#### [WHAT IS EXPECTED]
Copy these records line for line, leaving out the pictures.
------ SUPPLIED ENTRIES
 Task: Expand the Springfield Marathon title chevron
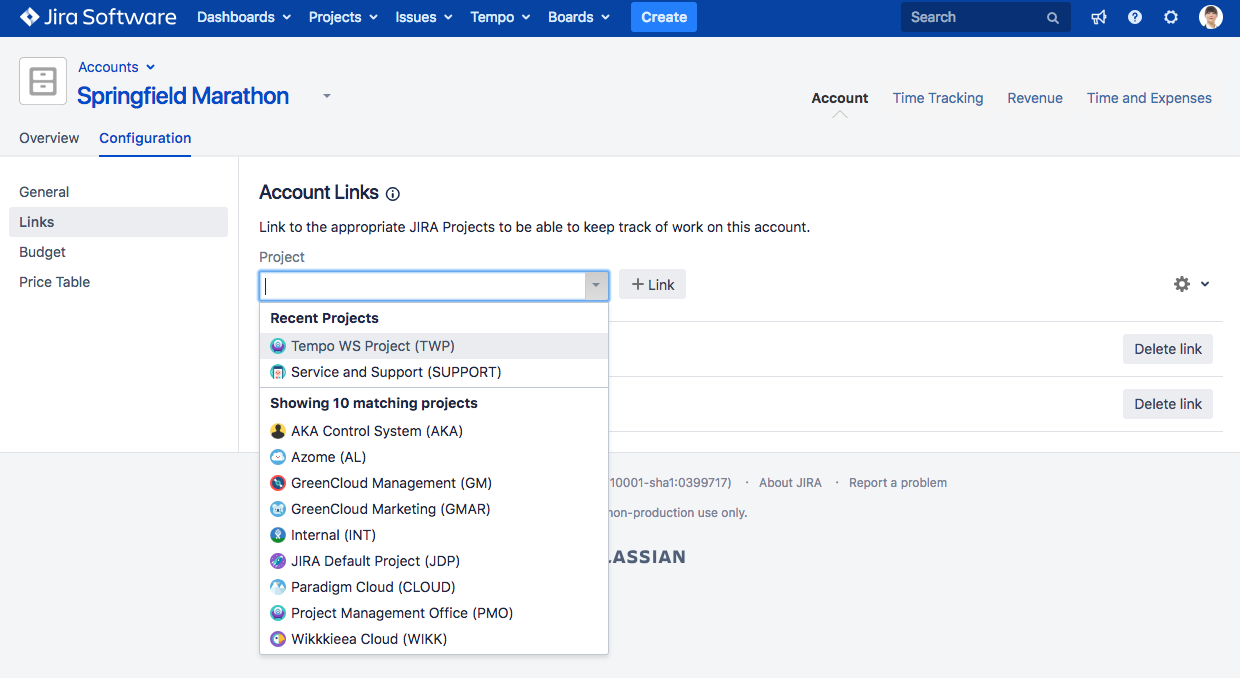coord(326,97)
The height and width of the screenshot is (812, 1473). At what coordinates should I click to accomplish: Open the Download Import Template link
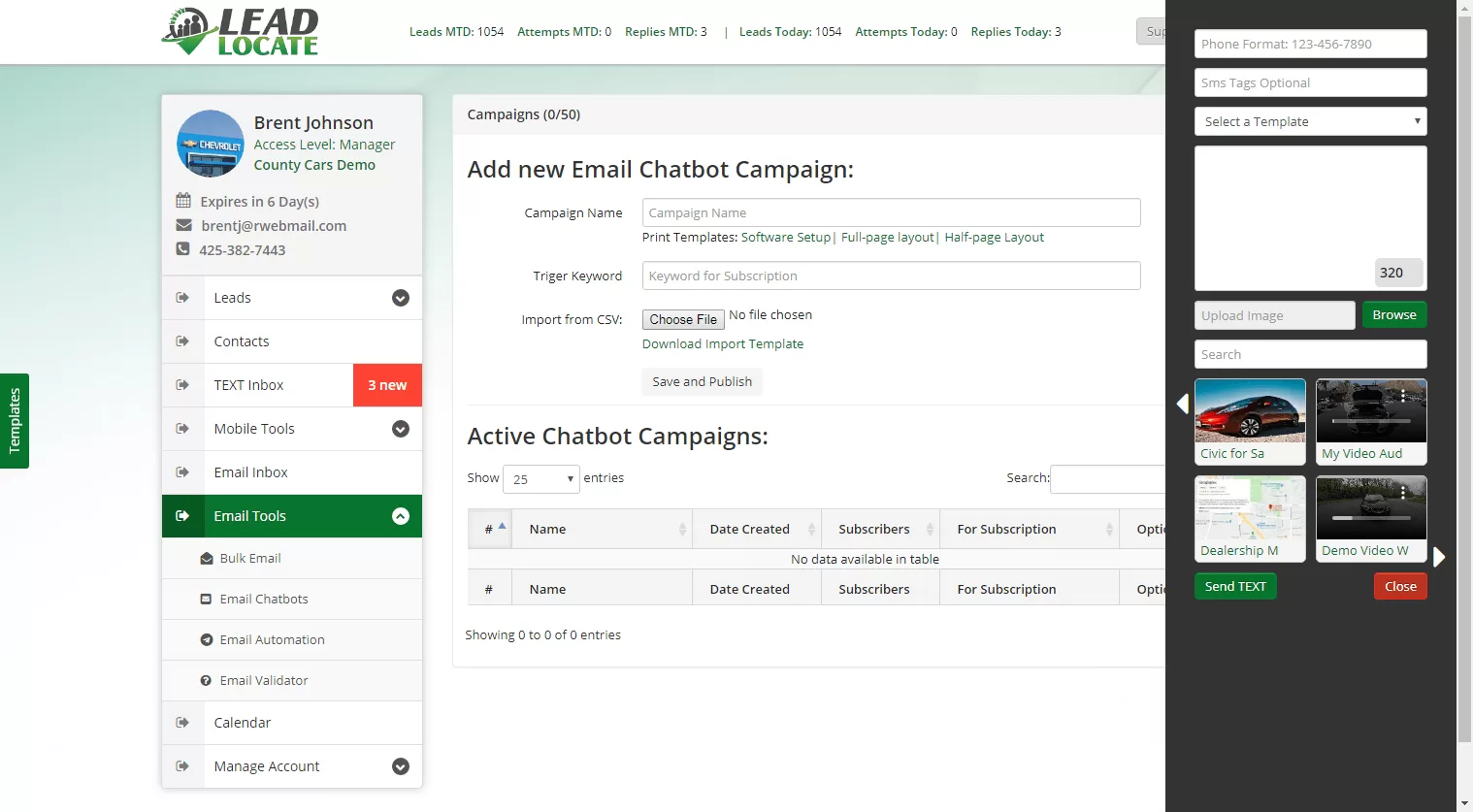tap(723, 344)
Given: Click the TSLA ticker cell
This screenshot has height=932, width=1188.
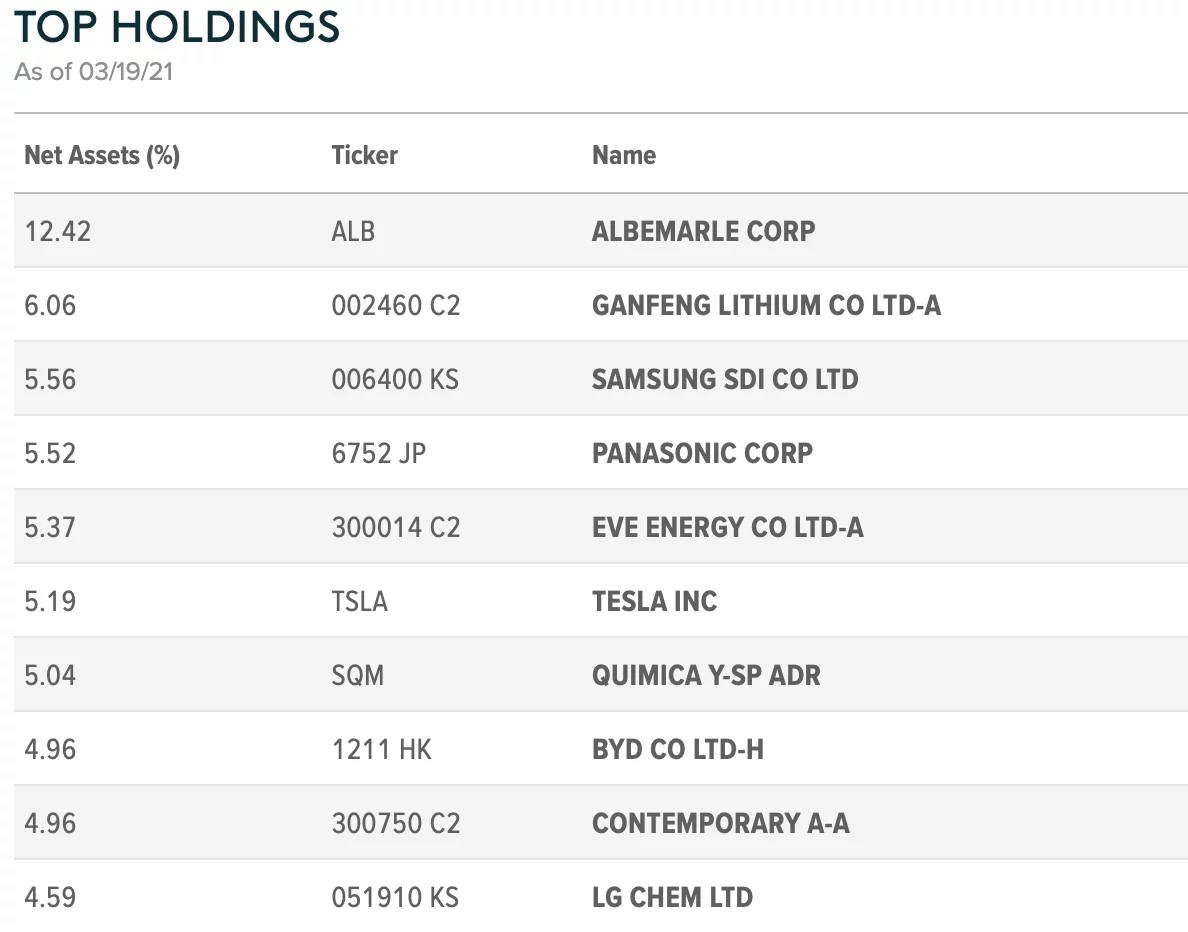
------------
#### [SOLUTION FOR THIS TASK]
 Task: Expand the Springfield Marathon title chevron
coord(326,97)
The height and width of the screenshot is (812, 1473). At what coordinates should I click to accomplish: Open the Download Import Template link
tap(723, 344)
Given: Click the TSLA ticker cell
This screenshot has height=932, width=1188.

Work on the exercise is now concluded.